By Ken Stern 

Climate resilience needed in the Skagit

 

March 15, 2023



Maybe the 50 or so people attending the Climate Resilience conversation Sunday at the Anacortes Senior Center did not provide $7,500 worth of advice for changing the trajectory Skagit County residents – and everyone – are facing as the climate changes. But facilitator Dave Peterson made that unscientific estimate at the meeting’s end. The University of Washington forestry professor is with the Skagit Climate Science Consortium, scientists working with local people to assess, plan and adapt to climate related impacts.

“Where do we go from here?” was the question before the community of activists. “Here” is a place already markedly changed, Guillaume Mauger and Roger Fuller told them. Mauger, a research scientist with the University of Washington’s Climate Impacts Group, spoke to La Conner farmers and merchants March 6.

Sunday Mauger shared data, graphs and photographs tracking climatic impacts on the Skagit River watershed. Sea level rise, wetter winters, drier summers, wildfires and stream flow shifts are all occurring. “The canary in the coal mine, the big one, is the declining snowpack,” he said, showing photos of up to 25% loss in the Cascades since 1950, with projections of 50% loss by 2080.


Mountain snow is the county’s biggest reservoir. With the system out of equilibrium, bigger floods and drier summers are coming Mauger showed in graphs. It is a massive change in hydrology, with a 100 year flood that covers the Burlington Walmart parking lot predicted to happen every 22 years by 2050.

“Don’t get lost in the weeds” of data or predictions, he warned. “The important thing is to do something.” He held up The Port of Skagit developing a climate resilience plan and the Skagit Council of Governments, SCOG, representing county municipalities, for listening.

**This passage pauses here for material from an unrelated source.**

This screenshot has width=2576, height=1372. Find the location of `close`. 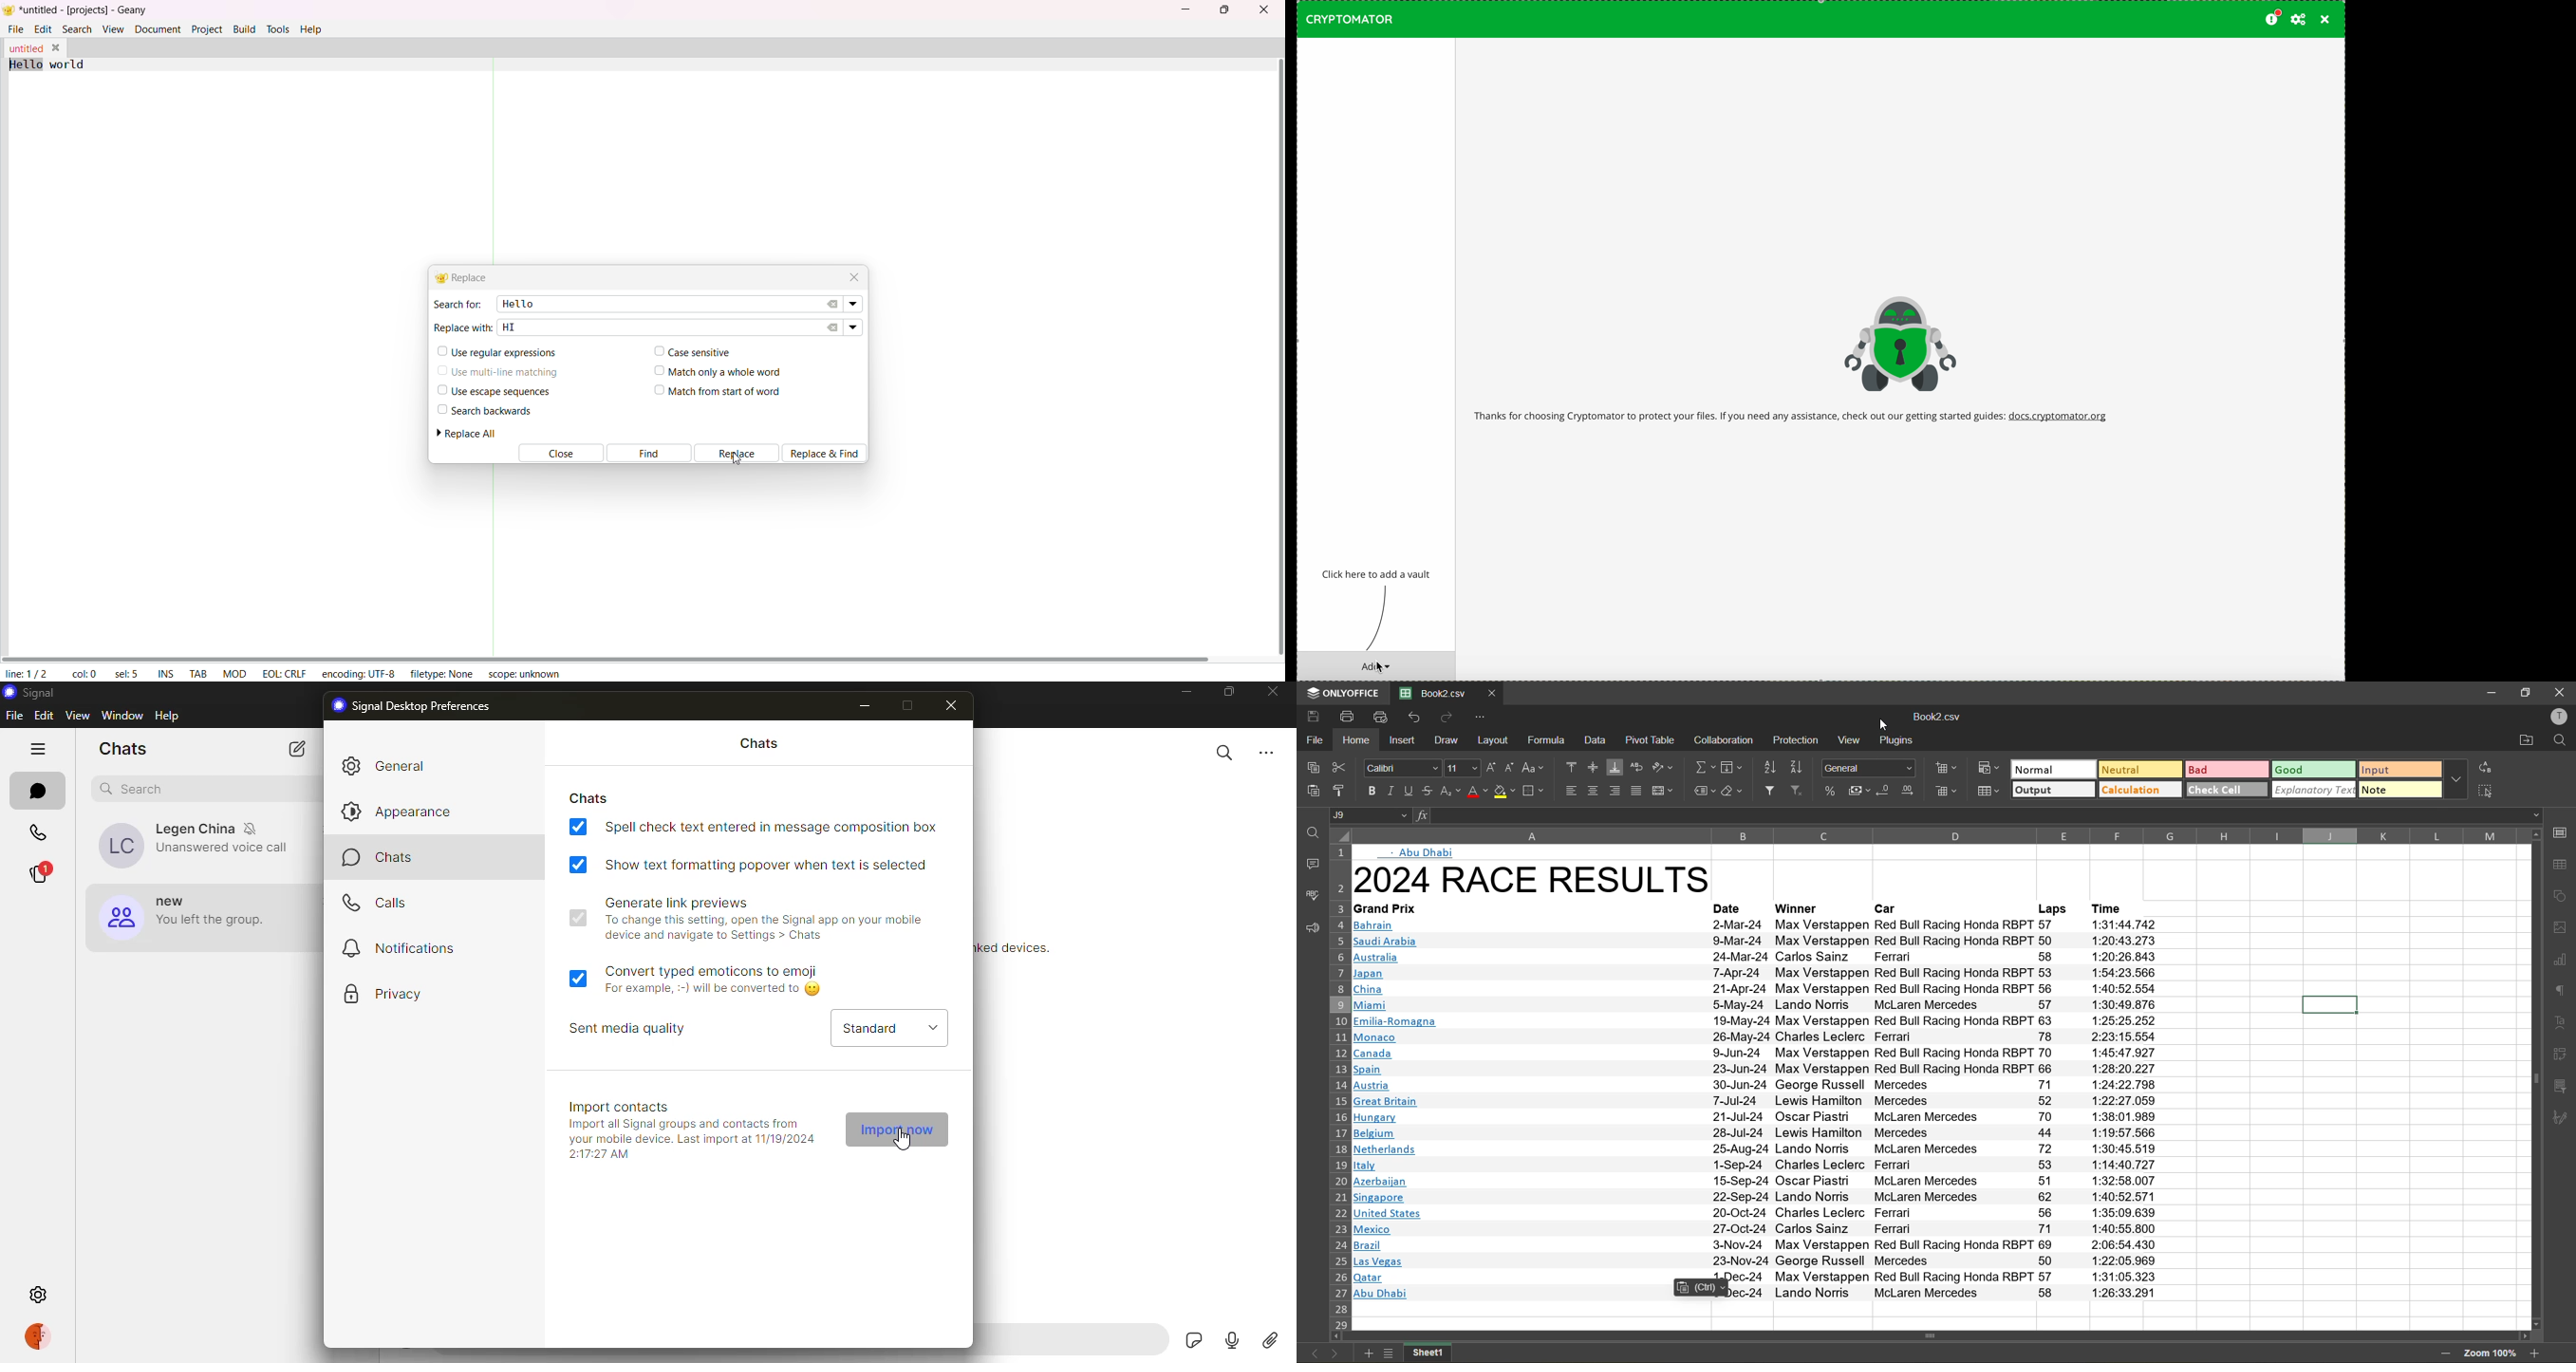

Richard Fuller, the natural resource coordinator at Padilla Bay National Estuarine Research Reserve, with 20 years of experience, showed slides of climate change’s impact on coastal areas, including. the effects of the Dec. 27 flood on Samish Island Road crossing the isthmus and a Padilla Bay saltmarsh. He solicited from the group a long list of significant damage flooding causes to natural and manmade systems.

Sea level rise combines with river flooding, he noted, so that a high tide can influence the Skagit River water level east to downtown Mount Vernon.


Brian McDaniel, water system manage for the City of Anacortes, discussed the benefit of 10 year water system planning mandated by the state Preparing for climate change is incorporated into the design.

The second hour was spent in small groups of six to eight, each sharing their primary concerns of climate change impacts locally on water resources and considering near term actions to increase resiliency.

A La Conner contingent of John Leaver, Terry Nelson and Bob Raymond worked together. MaryLee Chamberlain also attended. All are leaders with the Skagit Valley Clean Energy Cooperative and that topic dominated the group the men were in. Nelson answered the question of taking three steps to increase resilience in the next year: “Put in as much solar as you can.” Raymond advocated for better coordination among environmental and justice advocacy organizations and SCOG.


Nell Thorn Reservations

The groups came together and reported their discussions. More education, ecosystem health, supporting existing organizations, coordination between local and state governments to increase solutions, the county taking a more holistic approach to planning, emphasizing prevention versus reacting after a natural disaster and the cost of inaction – of fixes post catastrophe instead of investing ahead were among solutions shared.

Christie Stewart Stein, from host Indivisible Skagit, the group that organized the session, told the gathering “We are sitting in the middle of the impact we have been long predicting. How can science inform our actions? We can find ourselves hopeful where we live now.”


Peterson echoed that in closing the afternoon:,calling for more conversations, more action and focusing on these issues more in the next year.

Mauger’s mantra was repeated: “The best thing is to do something and something simple.”